** Opening Information given block **
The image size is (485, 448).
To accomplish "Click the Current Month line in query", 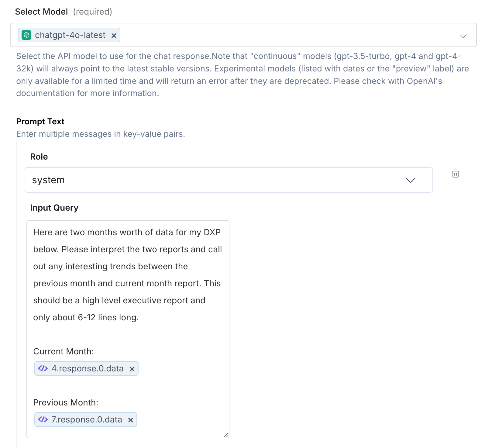I will coord(64,351).
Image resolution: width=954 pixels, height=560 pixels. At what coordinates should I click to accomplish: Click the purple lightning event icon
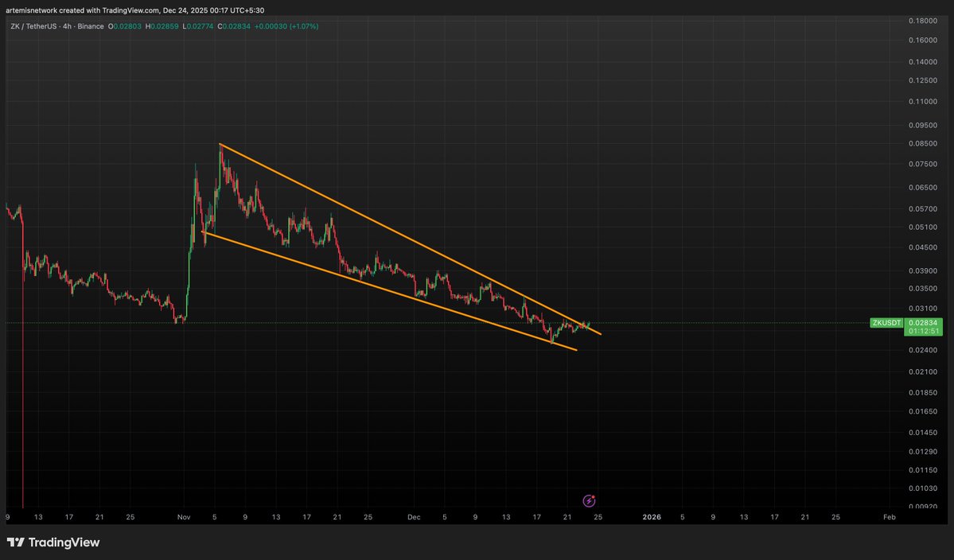tap(589, 500)
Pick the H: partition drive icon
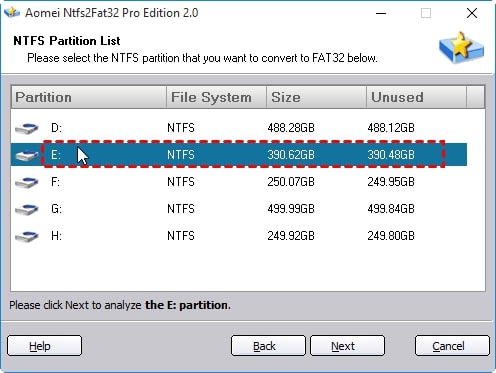 (x=27, y=236)
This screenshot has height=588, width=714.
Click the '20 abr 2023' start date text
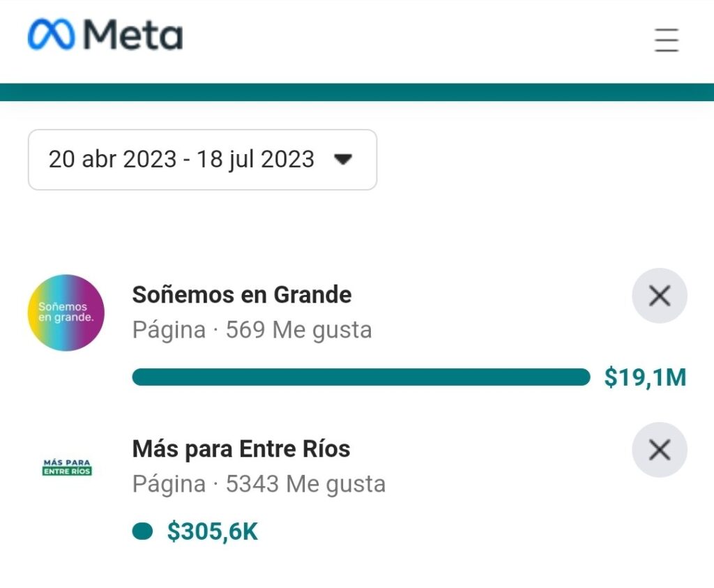click(112, 160)
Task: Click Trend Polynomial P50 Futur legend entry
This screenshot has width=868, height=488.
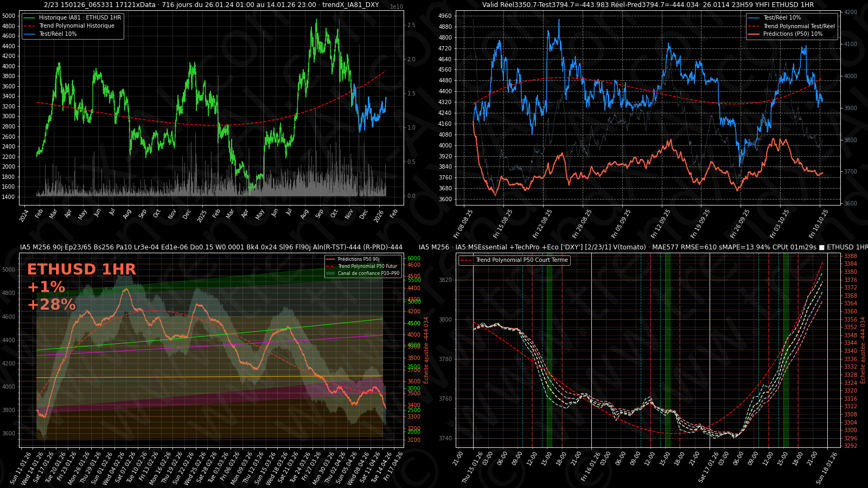Action: [x=367, y=266]
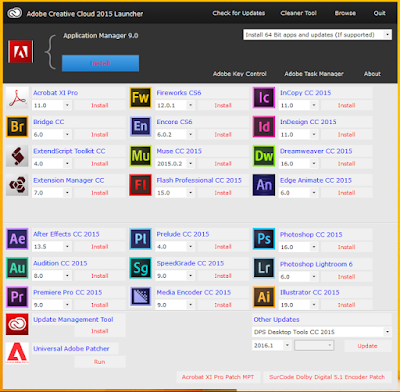This screenshot has width=400, height=392.
Task: Click the Photoshop CC 2015 Ps icon
Action: click(264, 239)

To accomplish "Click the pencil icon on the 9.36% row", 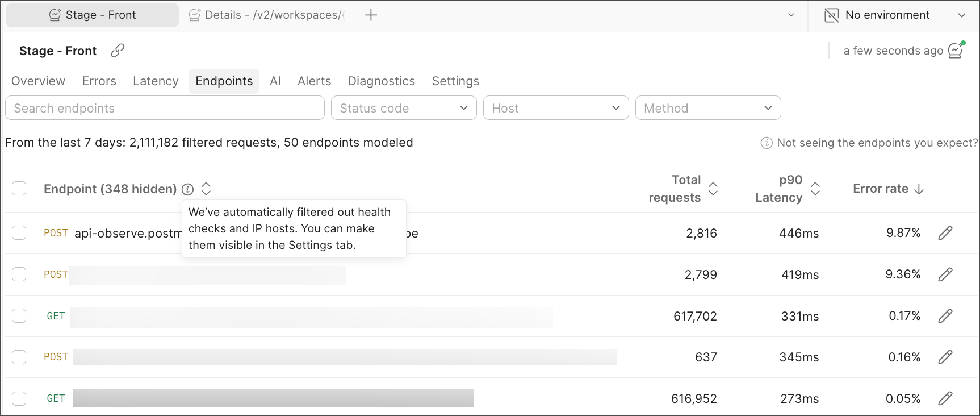I will 945,274.
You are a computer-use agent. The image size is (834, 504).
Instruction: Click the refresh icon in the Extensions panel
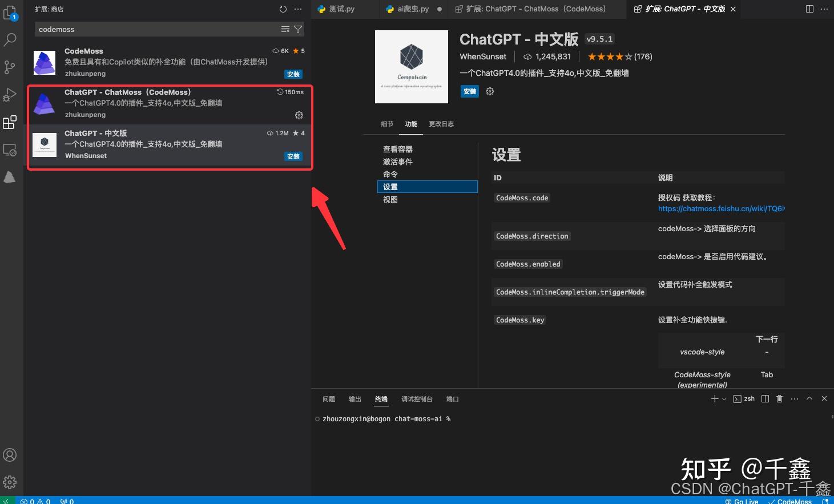pos(283,9)
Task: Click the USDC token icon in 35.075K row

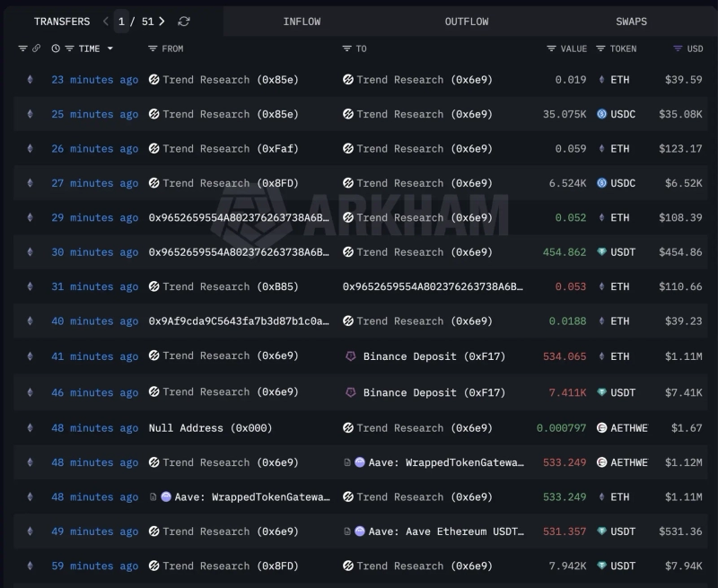Action: pyautogui.click(x=603, y=114)
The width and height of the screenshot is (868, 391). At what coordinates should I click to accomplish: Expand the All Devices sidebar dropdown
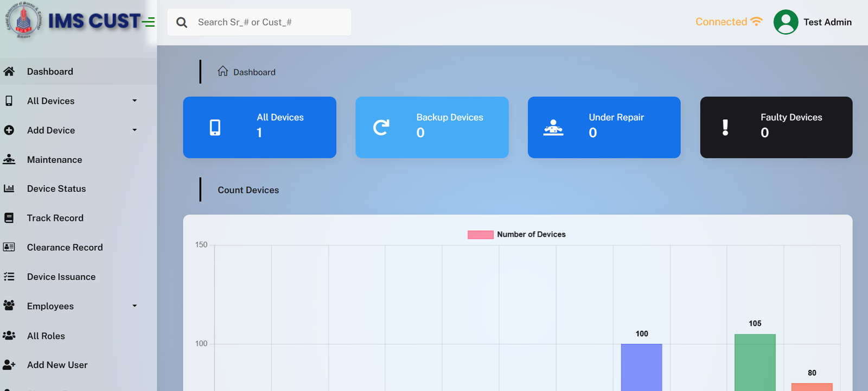pyautogui.click(x=135, y=101)
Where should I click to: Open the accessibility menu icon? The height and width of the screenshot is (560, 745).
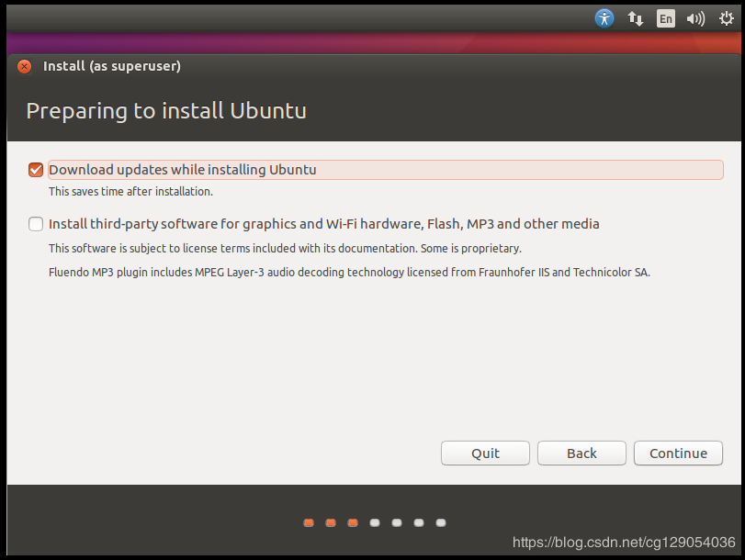tap(604, 17)
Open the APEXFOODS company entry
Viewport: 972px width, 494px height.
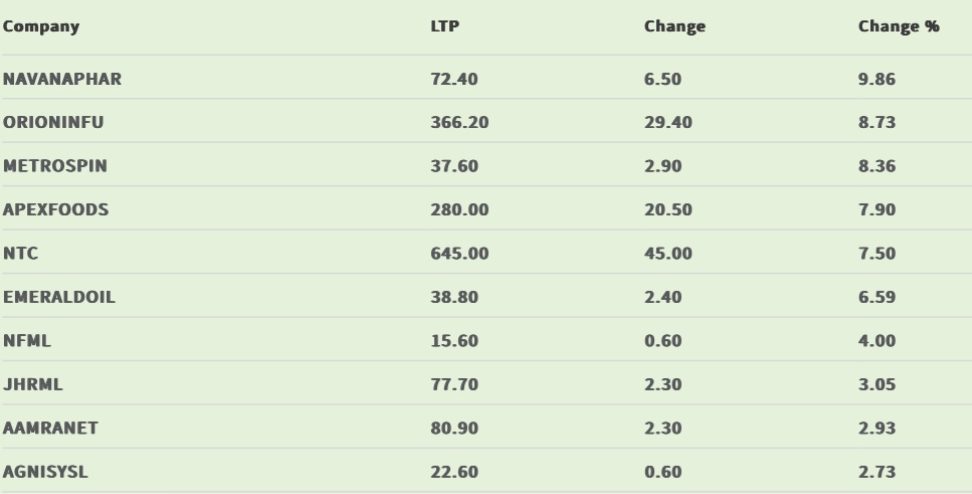(x=56, y=210)
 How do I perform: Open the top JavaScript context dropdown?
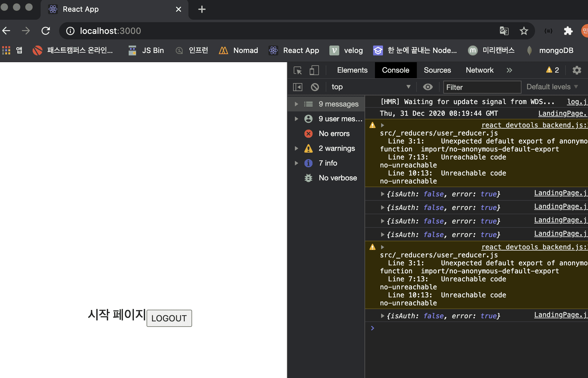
** Closing Information given block **
## Task
Only one thing is required: an exact printout of the lines from the line containing "Where should I" through the last line of the records, pictures excluded.

## Solution
Where should I click to: Open the accessibility menu icon? The height and width of the screenshot is (560, 745).
tap(604, 17)
Open the APEXFOODS company entry
Viewport: 972px width, 494px height.
(x=56, y=210)
 How do I perform: Open the top JavaScript context dropdown?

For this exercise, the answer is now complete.